Além de Gabriela e Acchar, integram o grupo de inventores Anna Karla de Carvalho Freitas, Ana Paula da Silva Peres, Silmara Caldas Santos e Euler Araújo dos Santos. Em resumo, Gabriela, Acchar, Ana Paula e Anna Karla participaram do processo de idealização e desenvolvimento do material no LaPFiMC, enquanto Euler dos Santos e Silmara Caldas atuaram nos ensaios de bioatividade e biocompatibilidade do material. O grupo destaca que há um protótipo desenvolvido e usado nos testes de bioatividade in vitro. “A gente estudou se há formação óssea, e na avaliação da citotoxicidade, onde estudamos se o material é biocompatível. Os resultados foram animadores”, explica Gabriela Spaniol.

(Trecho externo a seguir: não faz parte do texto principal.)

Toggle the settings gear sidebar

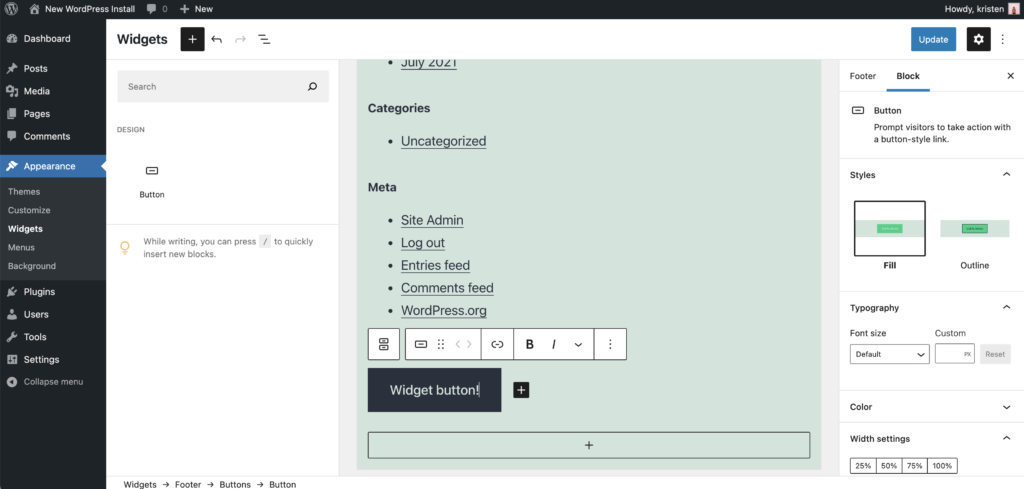978,39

Uma trajetória multidisciplinar e geográfica
“Eu morei no RN desde que eu tinha 11 anos. Sou de São Paulo, mas me criei no RN. Hoje, estou na Austrália, com algumas horas de fuso”. Assim, a pesquisadora, que carrega o singular sobrenome Spaniol e apresenta nos áudios da entrevista um misto de sotaque paulista com nordestino, procurou descrever parte da trajetória. “É muito importante falar que esse projeto que deu origem à carta-patente é inspirado no meu tempo, no Japão, quando eu atuei lá no programa Ciências sem Fronteiras e trabalhei em um laboratório que fazia materiais compósitos para implantes ósseos”, acrescenta.
Mas, como “o bom filho à casa torna”, Gabriela voltou para terminar o mestrado. O ano era 2017 para 2018; as lembranças já não vêm em ordem cronológica, mas ajudam a mostrar que foi um longo caminho até aqui. “Quando eu vim para a Austrália, eu consegui uma oportunidade como auxiliar de pesquisa em uma das melhores universidades do mundo, a University of New South Wales, que estava entre as 50 do mundo. Foi um momento ímpar, pois tive a oportunidade de conviver com um professor que foi inspiração para mim no mestrado, pois eu lia muitos artigos e estudos dele para me inspirar”, descreve a, hoje, doutoranda na Griffith University.
“Daí eu ganhei uma bolsa de estudos em outra universidade para iniciar o doutorado, onde estou agora. Esse meu trabalho me rendeu muitos frutos, muito conhecimento, pois esse professor é uma referência nessa área de implantes ósseos. E essa bolsa eu consegui muito em virtude do trabalho iniciado lá no Japão, no Ciência Sem Fronteiras, que depois, é bom frisar, eu continuei na UFRN. Nos passos seguintes, publiquei o artigo e a patente, que possibilitaram conseguir concorrer, de forma mais competitiva, para a bolsa de estudos que tenho hoje. Eu fui agraciada com ela em 2019, mas fui passar as férias no Brasil, e a pandemia chegou. Resultado: fronteiras fechadas, e acabei retornando no final de 2021”. Entre idas e vindas, a presença da pesquisadora acaba sendo sentida ainda no Brasil pelos rastros que deixou. A patente recebida é um deles.